◆ 提示本文 ◆
前者に対しては、ワールド作成時のアクセス制限の設定や使用可能な機能の制限を検討するなどの対策が考えられます。後者に対しては、VRゴーグルもコンピュータ等の端末の一種であるため、コンピュータと同様にセキュリティソフトの導入といった対策が必要です。

5.パソコンやVR機器へのDOS攻撃(サービス拒否攻撃)
アバターやワールドを自由に作成できるメタバースでは、パソコンやVRゴーグルなどのVR機器に高負荷をかけ、クラッシュさせるアバターやワールドが作成される恐れもあります。アバターやワールドの表示や高負荷処理に対する制限を設け、それらを作成する際には検査をするなどの対策が必要です。

メタバースは元々、コミュニケーションの場としての活用を主目的としており、それに沿った形でのセキュリティ対策が検討されてきました。一方で、今後メタバースにおいて経済活動が広がっていくためには、金融取引を前提としたセキュリティ対策を行っていくことが非常に重要です。

データ収集・利活用

メタバースが進展していくと、サービス上で収集できる人々の会話や行動ログ、資産情報などの他、VRゴーグルから収集できる生体情報を始めとした膨大なデータを取ることができる、取れてしまうようになります。金融取引が活発に行われるようになると、その機密性もさらに増していくでしょう。
膨大なデータを収集することができる一方で、個人情報保護やプライバシー保護、またサービス利用者意識への配慮といった観点から、データ収集や利活用においては考慮が必要です。メタバースは、匿名性が高い環境で自由な自己表現を行える場として活用される面も大きく、行動ログの収集や個人情報を明らかにすることに抵抗のある人が多い傾向にあると考えられます。

◆ 課題 ◆
上の本文のうち、「5.パソコンやVR機器へのDOS攻撃(サービス拒否攻撃)」を含む語句で始まり「い傾向にあると考えられます。」で終わる部分を、一字一句変えずに返してください。

◆ データ部分 ◆

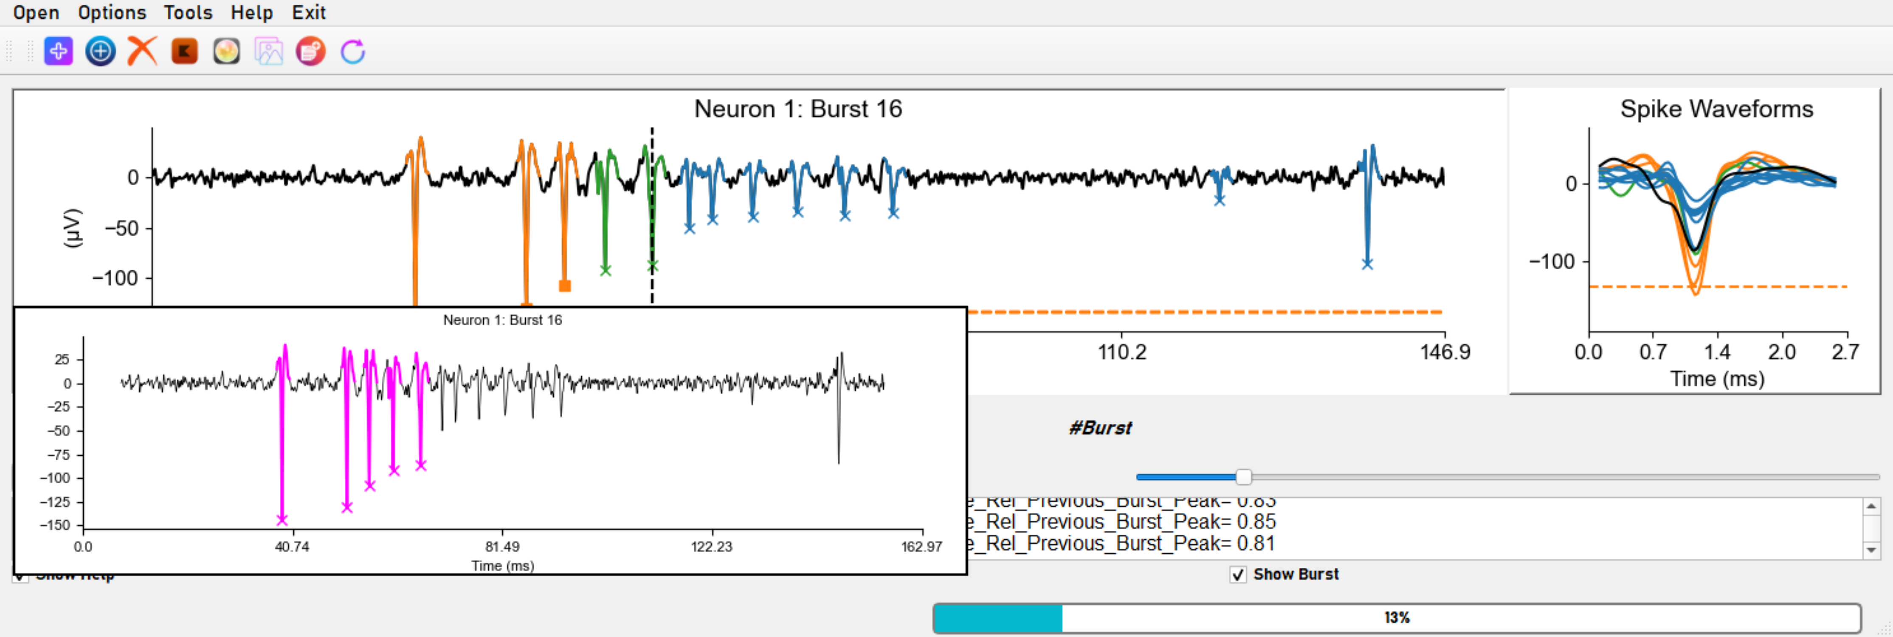The image size is (1893, 637).
Task: Click the pastel color ball icon
Action: pyautogui.click(x=226, y=51)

◆ 正解出力 ◆
5.パソコンやVR機器へのDOS攻撃(サービス拒否攻撃)
アバターやワールドを自由に作成できるメタバースでは、パソコンやVRゴーグルなどのVR機器に高負荷をかけ、クラッシュさせるアバターやワールドが作成される恐れもあります。アバターやワールドの表示や高負荷処理に対する制限を設け、それらを作成する際には検査をするなどの対策が必要です。

メタバースは元々、コミュニケーションの場としての活用を主目的としており、それに沿った形でのセキュリティ対策が検討されてきました。一方で、今後メタバースにおいて経済活動が広がっていくためには、金融取引を前提としたセキュリティ対策を行っていくことが非常に重要です。

データ収集・利活用

メタバースが進展していくと、サービス上で収集できる人々の会話や行動ログ、資産情報などの他、VRゴーグルから収集できる生体情報を始めとした膨大なデータを取ることができる、取れてしまうようになります。金融取引が活発に行われるようになると、その機密性もさらに増していくでしょう。
膨大なデータを収集することができる一方で、個人情報保護やプライバシー保護、またサービス利用者意識への配慮といった観点から、データ収集や利活用においては考慮が必要です。メタバースは、匿名性が高い環境で自由な自己表現を行える場として活用される面も大きく、行動ログの収集や個人情報を明らかにすることに抵抗のある人が多い傾向にあると考えられます。